ShopFlow uses a binary classifier to predict whether a customer support ticket should be escalated to the specialist operations team. The new gradient-boosted model replaced a logistic regression baseline in a shadow test, but leadership cares about operational improvement, not just offline lift. Specialist capacity is fixed, and missed escalations create SLA breaches and customer churn risk.

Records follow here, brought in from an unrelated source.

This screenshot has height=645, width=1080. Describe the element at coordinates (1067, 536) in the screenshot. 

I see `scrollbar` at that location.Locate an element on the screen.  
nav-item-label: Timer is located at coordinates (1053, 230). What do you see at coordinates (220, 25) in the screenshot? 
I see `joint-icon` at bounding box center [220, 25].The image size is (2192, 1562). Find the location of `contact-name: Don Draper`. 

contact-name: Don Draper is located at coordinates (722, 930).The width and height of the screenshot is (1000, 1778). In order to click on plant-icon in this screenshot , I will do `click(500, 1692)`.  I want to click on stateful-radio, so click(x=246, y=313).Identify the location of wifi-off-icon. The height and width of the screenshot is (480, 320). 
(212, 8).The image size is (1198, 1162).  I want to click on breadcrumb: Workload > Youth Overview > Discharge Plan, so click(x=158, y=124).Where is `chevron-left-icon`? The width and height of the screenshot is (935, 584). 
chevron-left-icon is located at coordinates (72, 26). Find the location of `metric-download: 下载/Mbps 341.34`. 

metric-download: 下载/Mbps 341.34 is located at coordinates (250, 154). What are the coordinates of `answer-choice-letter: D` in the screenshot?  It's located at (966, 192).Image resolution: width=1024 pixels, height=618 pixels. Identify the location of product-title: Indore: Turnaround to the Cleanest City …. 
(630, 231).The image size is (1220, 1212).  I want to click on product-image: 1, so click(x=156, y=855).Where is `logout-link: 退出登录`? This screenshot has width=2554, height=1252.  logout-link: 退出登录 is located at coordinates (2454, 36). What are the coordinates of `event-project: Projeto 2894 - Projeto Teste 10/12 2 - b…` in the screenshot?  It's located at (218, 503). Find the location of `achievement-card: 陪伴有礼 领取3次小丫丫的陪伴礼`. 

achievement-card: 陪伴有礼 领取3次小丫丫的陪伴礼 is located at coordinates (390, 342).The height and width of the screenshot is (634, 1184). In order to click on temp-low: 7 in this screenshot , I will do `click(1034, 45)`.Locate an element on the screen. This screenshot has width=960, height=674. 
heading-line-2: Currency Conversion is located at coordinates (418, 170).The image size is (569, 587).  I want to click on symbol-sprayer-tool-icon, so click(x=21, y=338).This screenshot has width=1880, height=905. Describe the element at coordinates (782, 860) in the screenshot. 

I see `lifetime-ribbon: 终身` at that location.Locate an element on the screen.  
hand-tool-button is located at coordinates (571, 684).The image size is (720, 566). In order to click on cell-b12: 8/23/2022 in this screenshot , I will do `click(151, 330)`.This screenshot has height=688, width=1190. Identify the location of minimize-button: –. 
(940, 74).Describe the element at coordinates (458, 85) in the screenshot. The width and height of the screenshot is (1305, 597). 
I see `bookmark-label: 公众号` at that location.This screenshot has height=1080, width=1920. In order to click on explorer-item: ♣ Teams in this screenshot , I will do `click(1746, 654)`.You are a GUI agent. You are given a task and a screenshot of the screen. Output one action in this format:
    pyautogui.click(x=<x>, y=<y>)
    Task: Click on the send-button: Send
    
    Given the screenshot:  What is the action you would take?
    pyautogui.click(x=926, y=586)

| Metric | Baseline Model | New Model | Change |
|---|---|---|---|
| Accuracy | 0.842 | 0.861 | +0.019 |
| Precision | 0.610 | 0.540 | -0.070 |
| Recall | 0.420 | 0.680 | +0.260 |
| F1 Score | 0.497 | 0.602 | +0.105 |
| AUC-ROC | 0.781 | 0.844 | +0.063 |
| Log Loss | 0.412 | 0.356 | -0.056 |
| Daily escalations predicted | 820 | 1,480 | +660 |
| Daily true escalation need | 1,200 | 1,200 | 0 |
| Avg SLA breaches/day | 696 | 384 | -312 |
| Specialist review capacity/day | 1,300 | 1,300 | 0 |
The new classifier finds more truly urgent tickets, but it also sends many more tickets to specialists and exceeds daily review capacity. You need to determine whether the model is actually improving operations or simply shifting work downstream.